Miliband holds his detractors at bay
January 7th, 2012Ed Miliband’s defence of his position in today’s Guardian is pretty robust – unflustered, reasonable, clear-headed, above all keeping his eye on the key objectives and not getting distracted. Edward Heath had the effective habit of laconic comment to flick off his detractors like irritating or irrelevant flies. Ed has the same capacity, though less tersely and more thoughtfully, but the effect is much the same. He certainly put paid to all the media hubbub about no strategy.
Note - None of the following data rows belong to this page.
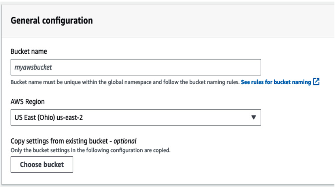Click the myawsbucket placeholder text

point(33,67)
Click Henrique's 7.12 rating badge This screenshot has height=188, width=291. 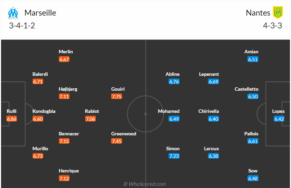pyautogui.click(x=64, y=178)
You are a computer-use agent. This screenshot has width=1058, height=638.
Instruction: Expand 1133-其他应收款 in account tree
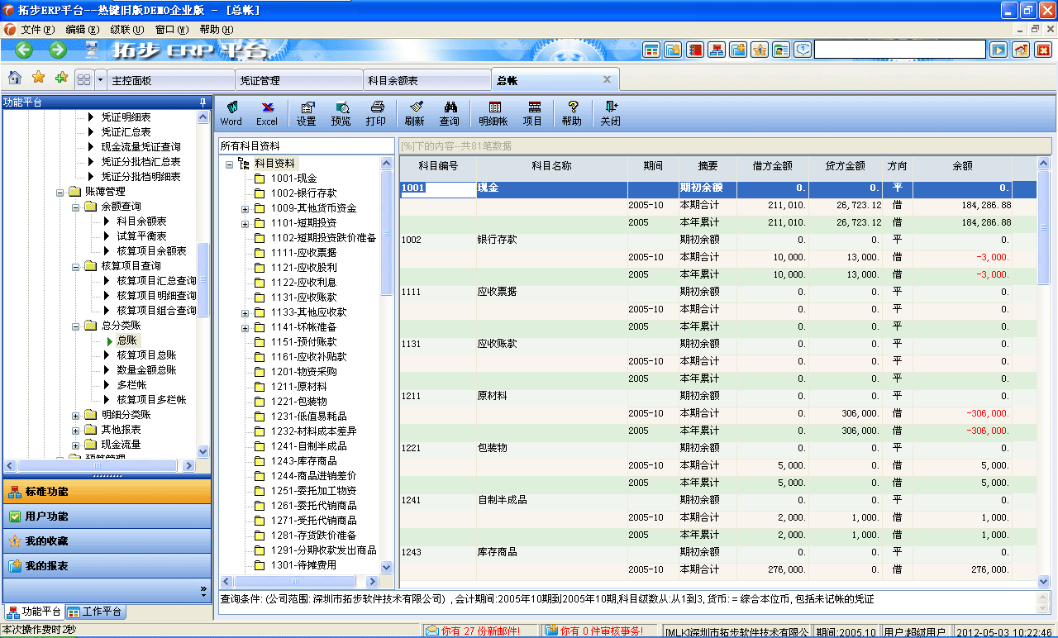244,314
De-throning Murdoch (which no other politician would ever have dared to do, let alone succed in doing), confronting the failures of capitalism, pinpointing the effect of the cuts on the squeezed middle, emphasising the abandonment of the young and the next generation, attacking rail fares and energy prices going through the roof, demanding responsibility at both the top and bottom of society – quite a list in one year. And what did we get from Cameron in his first year as Opposition Leader? Huskies in the Arctic, windmills on houses, hugging hoodies – all deliberately deceptive PR which he dropped like hot bricks as soon as he had the power to do something about it.
What Ed now needs to do is to flesh out in more details some of his important themes, particularly ‘responsible capitalism’. We all know what ‘predatory capitalism’ refers to – MG Rover, Southern Cross, private equity asset-stripping like Debenhams, the AA and Boots, hedge funds ‘shorting’ against the national interest, big corporations transfer-pricing and offshoring to escape tax, banks speculating with financial derivatives they didn’t understand because they were highly profitable even when it might crash the entire global economy.
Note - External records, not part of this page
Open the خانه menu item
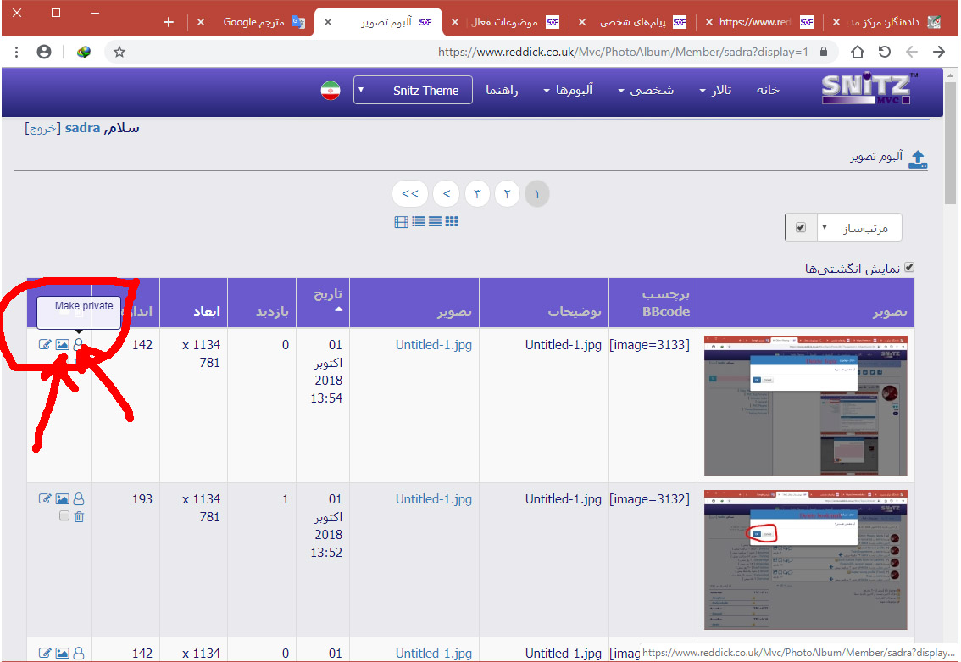[767, 90]
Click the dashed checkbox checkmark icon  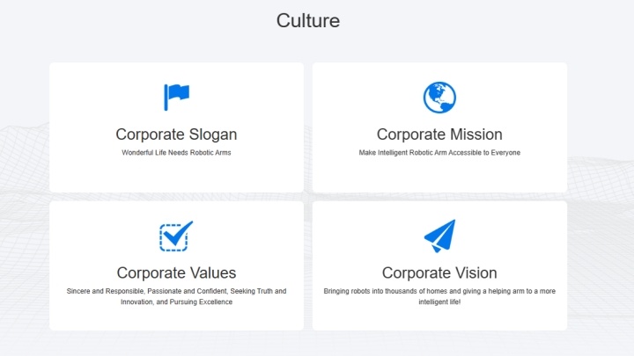[x=176, y=236]
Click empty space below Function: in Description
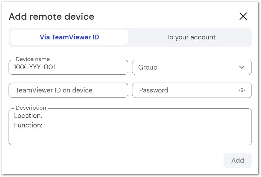 coord(130,137)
But we need to hear more about productive capitalism. It means reversing the steady decline of UK manufacturing which accelerate in the last 3 decades under neoliberal capitalism with a loss of manufacturing jobs from 7.5 million to just 2.4 million today. It means rebalancing the economy – not just talking about it as the government does, but actually doing it. It means regaining control of the money supply where presently only 8% goes into productive investment, so that a much higher percentage is prioritised for industry and exports. It means radical banking reform and much closer long-term relational banking with industry, as has worked so successfully in the German Mittelstand. And it means workplace democracy, a close positive working partnership between management and unions, again as has worked so well in the German Mitbestimmung, and that should also include whole company pay bargaining.














January 9th, 2012 at 9:38 pm
Haven’t read Miliband’s piece but agree with lots of this.